Espy campaigned as someone who would be able to bridge the partisan divide in Washington. He was endorsed by former Vice President Joe Biden, and three Democrats who are potential 2020 presidential candidates — former Massachusetts Gov. Deval Patrick and Sens. Kamala Harris of California and Cory Booker of New Jersey — traveled to Mississippi to campaign for him.
“Why are we still fighting about the color line?” Espy said during a speech Monday night at a predominantly African-American church, noting that it was the 21st century.
“This is a campaign that goes to the color line and it reached across the color line, across the chasm of racial division, across the chasm of racial acrimony,” Espy said.
If white voters outnumber black voters 2-to-1 on Tuesday, Espy would have to win 30 percent or more of white votes, a tough task in a state with possibly the most racially polarized electorate in the country. But if black voters rise to 40 percent of the electorate and Espy wins 9 out of 10, he needs less than a quarter of white votes to squeak out a victory.
“If Espy wins that race, it represents a huge breakthrough for America,” said the Rev. Jesse Jackson, a longtime civil rights activist and former Democratic presidential candidate. “If he loses, it’s a brief statement about Mississippi being unrepentant.”
Meanwhile, federal and state authorities are investigating seven nooses that were found hanging from trees outside the Mississippi Capitol on Monday, along with handwritten signs that referred to the Senate runoff and the state’s history of lynching.

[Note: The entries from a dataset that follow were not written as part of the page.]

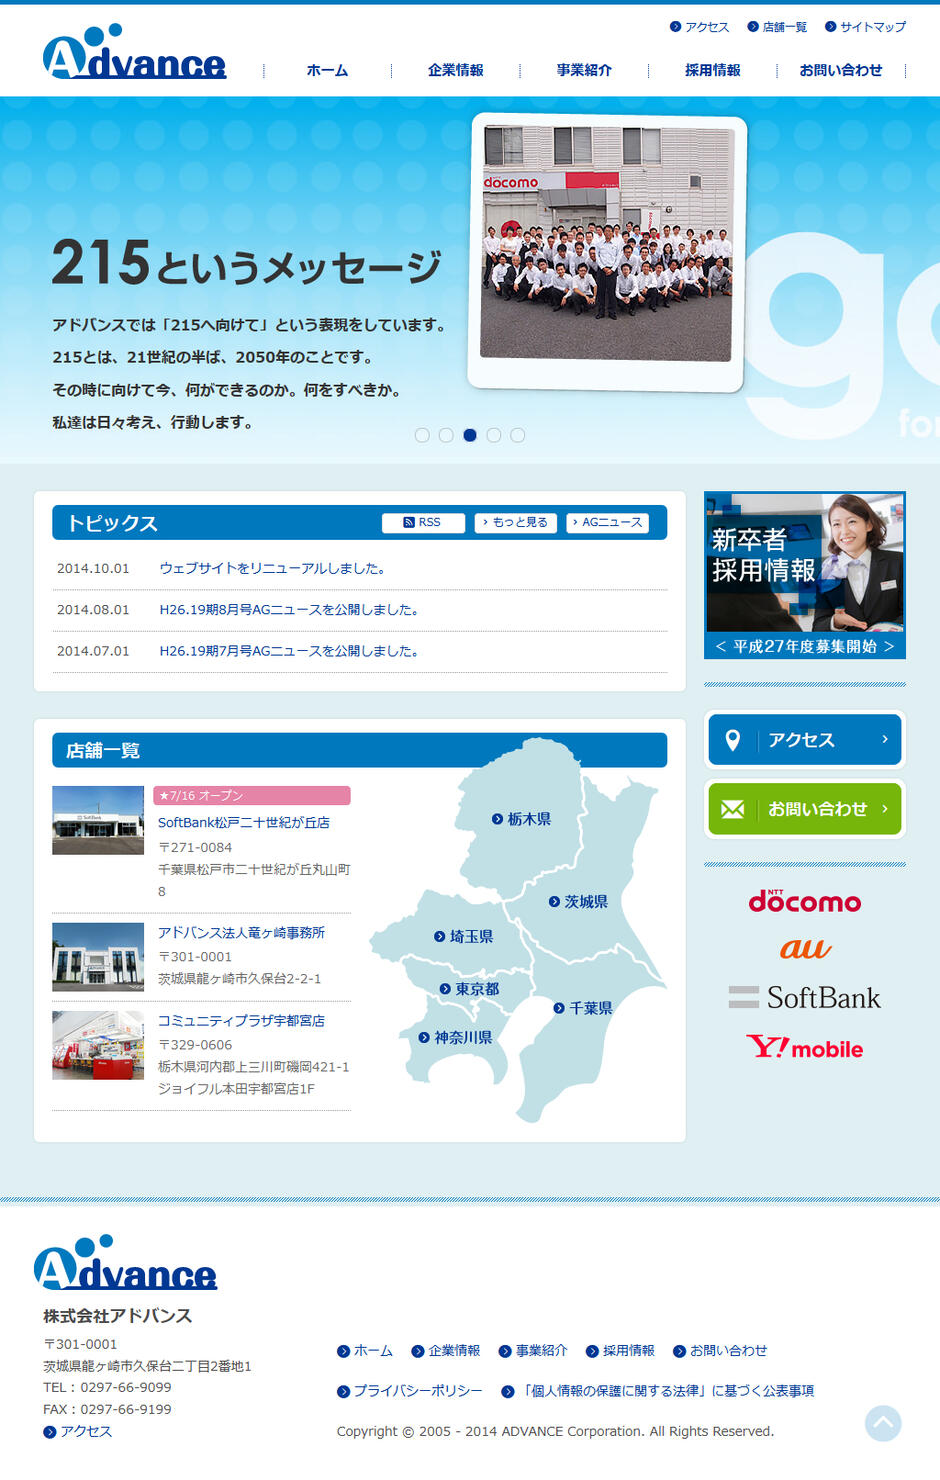Select the first carousel slide dot
The width and height of the screenshot is (940, 1480).
(422, 435)
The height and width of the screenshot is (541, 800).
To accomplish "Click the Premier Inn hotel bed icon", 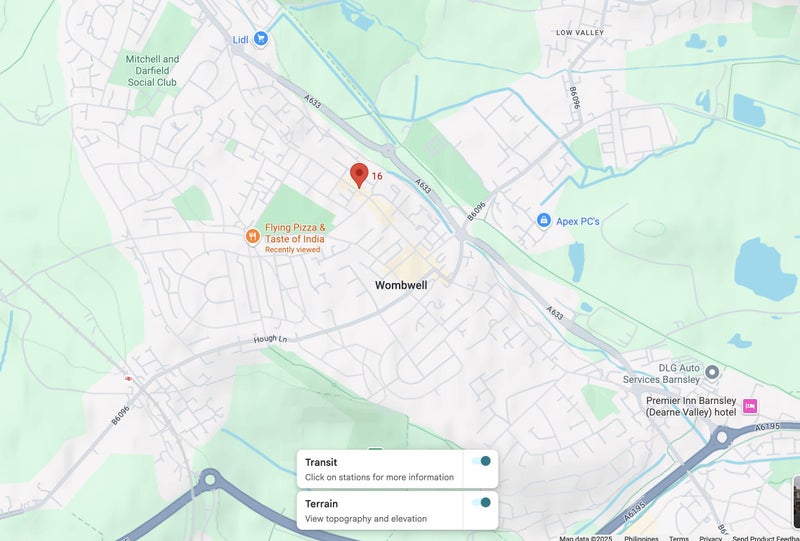I will pos(749,406).
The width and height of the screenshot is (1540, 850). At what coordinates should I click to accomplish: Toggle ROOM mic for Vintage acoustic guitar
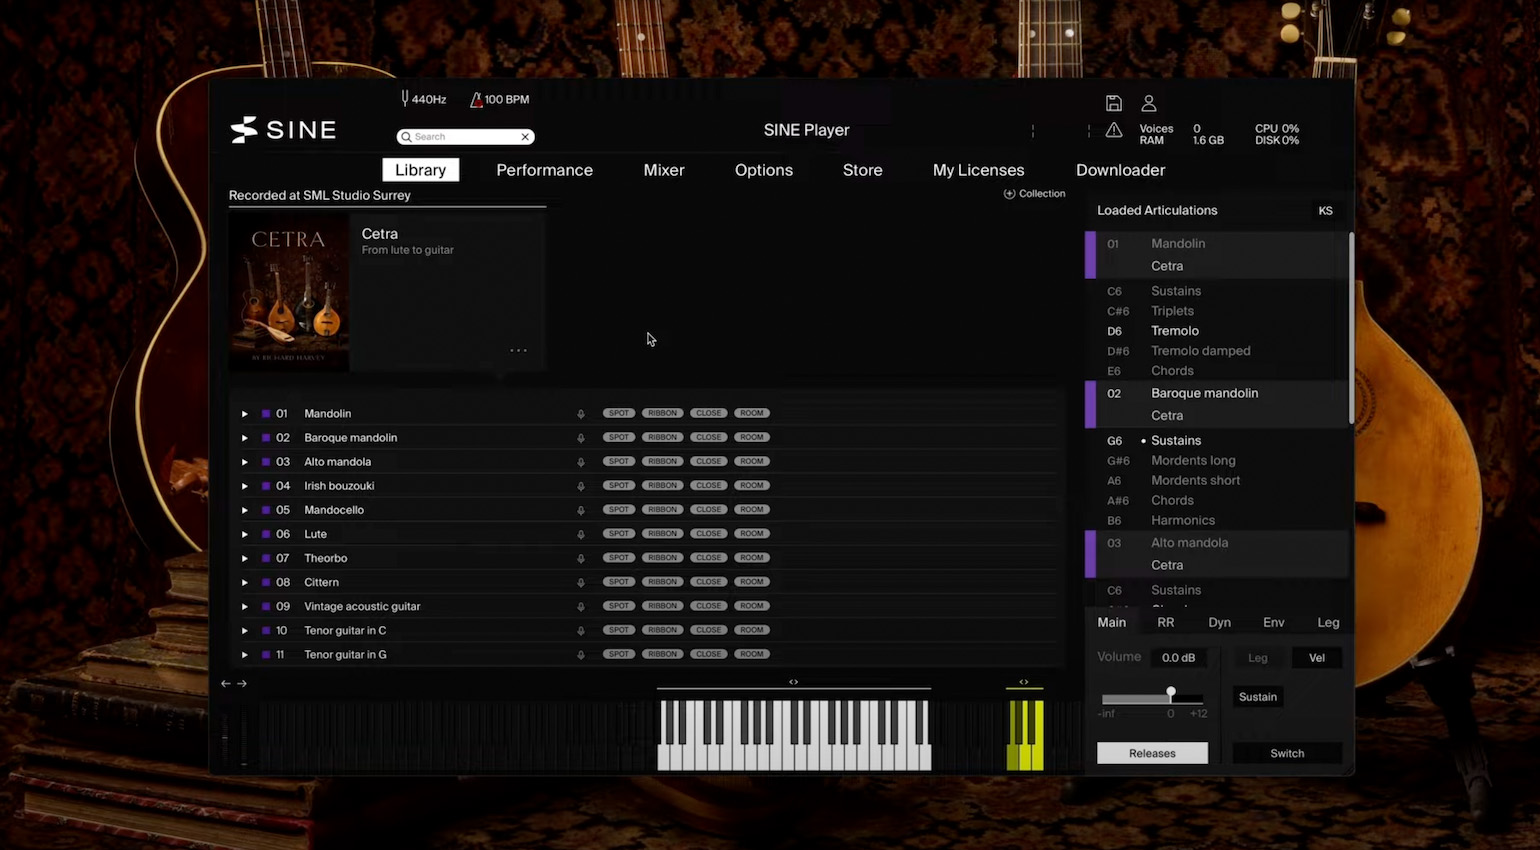coord(752,606)
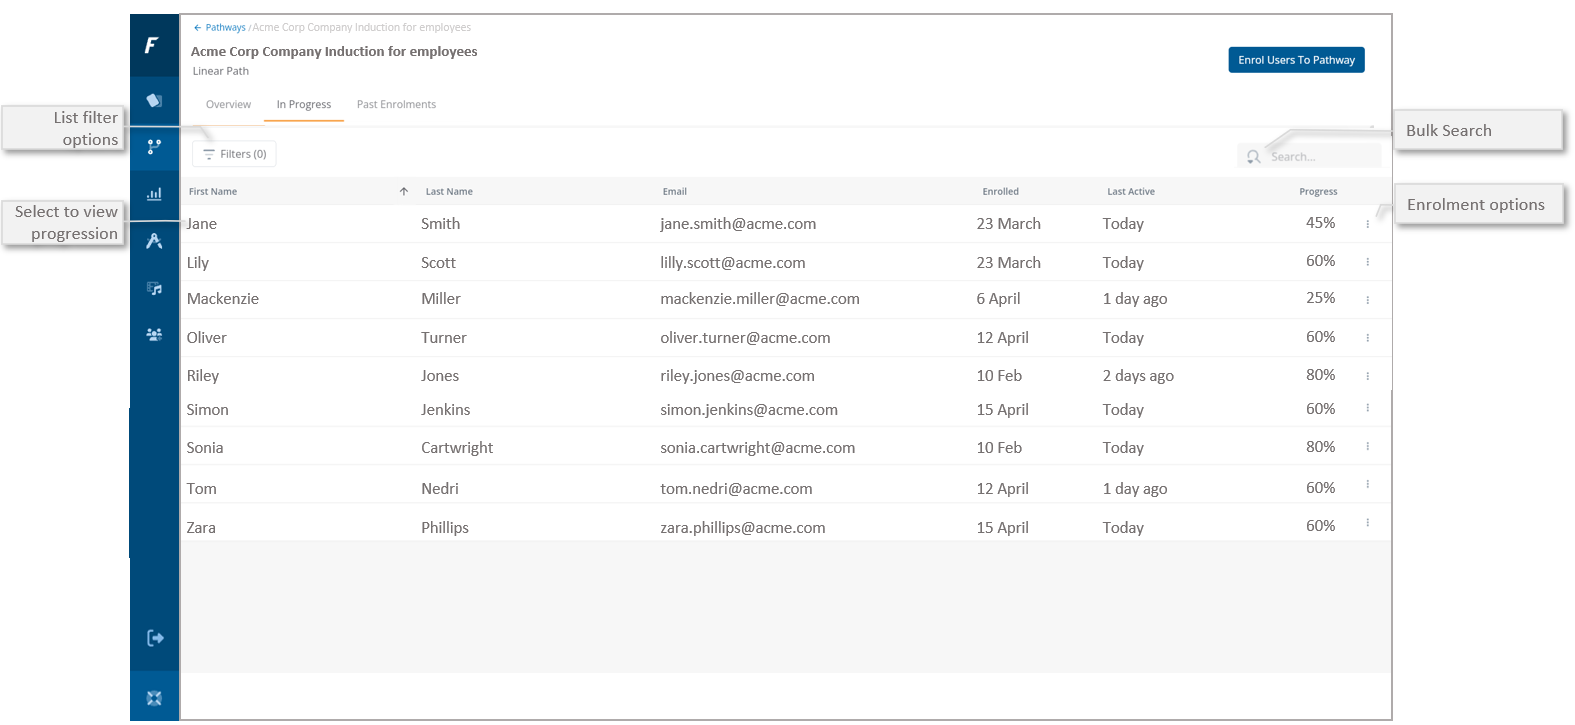Click the Enrol Users To Pathway button
This screenshot has height=725, width=1575.
tap(1296, 60)

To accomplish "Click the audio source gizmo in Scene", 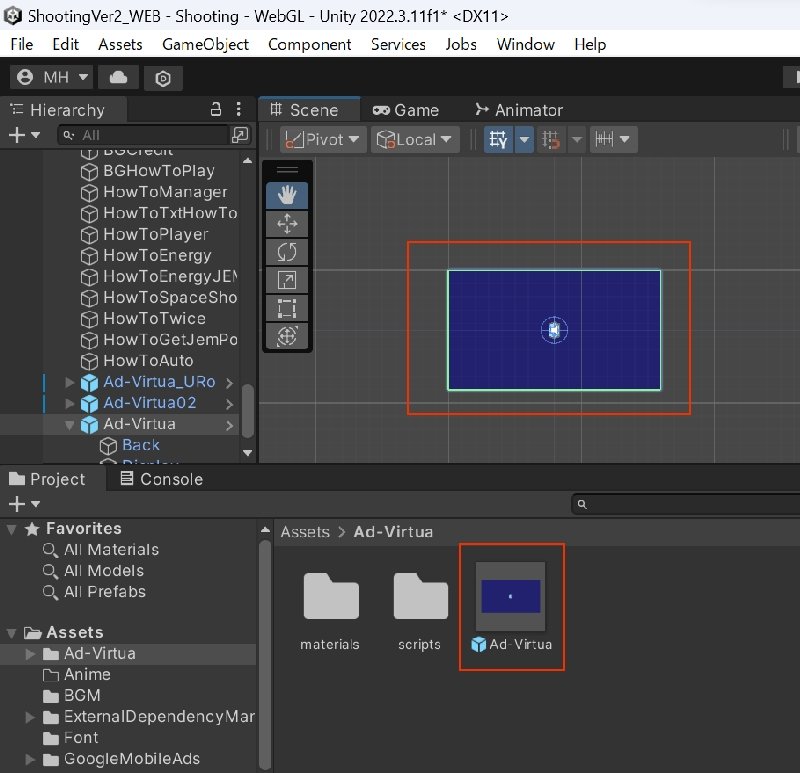I will click(x=554, y=330).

Hyde-Smith campaign hammered Espy for his $750,000 lobbying contract in 2011 with the Cocoa and Coffee Board of the Ivory Coast. She noted that the country’s ex-president, Laurent Gbagbo, is being tried in the International Criminal Court for crimes against humanity.
“I don’t know how many Mississippians can really relate to an income that can command a $750,000 check from one person for a lobbying job,” Hyde-Smith, who is a cattle rancher, said during a Nov. 20 debate.
Espy, who is an attorney, said: “I found out later that this guy, the president, was a really bad guy. I resigned the contract.”
Federal registration papers show Espy terminated the contract two weeks before its scheduled end.
Espy resigned the Cabinet post in 1994 amid a special counsel investigation that accused him of improperly accepting gifts. He was tried and acquitted on 30 corruption charges, but the Mississippi Republican Party ran an ad this year that called Espy “too corrupt for the Clintons” and “too liberal for Mississippi.”
Espy said he refused to accept offers of plea deals.
“I put my reputation on the line, went through a trial, went through 70 witnesses against me, went through the special prosecutor who spent $26 million against me and I was found not guilty. Because I was not guilty,” Espy told The Associated Press in October. “In fact, I was so not guilty, I was innocent.”